If a sphere and paper are dropped from 10 meters and the sphere hit the ground in 1.4 seconds and the paper hit in 2 seconds, why did the impact time in case of the piece of paper change in comparison to the sphere?
A. a=(Wt-R)/m;a=g B. a=(Wt-R)/m;a>g
C. a=(Wt-R);a<g D. a=(Wt-R)/m;a<g
To understand why the impact time of the piece of paper changed in comparison to the sphere, let's break down the given information and analyze the situation.
We are given that both the sphere and the piece of paper are dropped from a height of 10 meters. The sphere hits the ground in 1.4 seconds, while the paper hits the ground in 2 seconds. This discrepancy suggests that there might be a difference in the acceleration experienced by the sphere and the piece of paper.

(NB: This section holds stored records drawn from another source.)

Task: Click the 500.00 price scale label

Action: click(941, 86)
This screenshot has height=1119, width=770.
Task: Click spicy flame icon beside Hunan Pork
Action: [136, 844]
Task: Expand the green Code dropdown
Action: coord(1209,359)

The acceleration of an object can be calculated using the formula a = (Wt - R) / m, where:
- a represents acceleration
- Wt represents the weight (force of gravity acting on the object)
- R represents the air resistance
- m represents the mass of the object
From the given answer choices, we need to find the equation that represents the scenario accurately.
Looking at the options:
A. a = (Wt - R) / m; a = g
B. a = (Wt - R) / m; a > g
C. a = (Wt - R); a < g
D. a = (Wt - R) / m; a < g
We know that the acceleration due to gravity is represented by g, and it is approximately 9.8 m/s².
Given that both the sphere and the piece of paper experience the same gravitational force (weight), their accelerations should be the same if we neglect air resistance.
However, the change in impact time between the sphere and the piece of paper suggests that air resistance plays a role. Air resistance can slow down the fall of objects by exerting an opposing force.
Considering this, we can conclude that the correct answer is D. a = (Wt - R) / m; a < g. This choice indicates that the acceleration of the piece of paper is less than the acceleration due to gravity (g) because the impact time is longer.
Therefore, the impact time of the piece of paper changed in comparison to the sphere due to the influence of air resistance, which slows down the fall of the paper more than the sphere.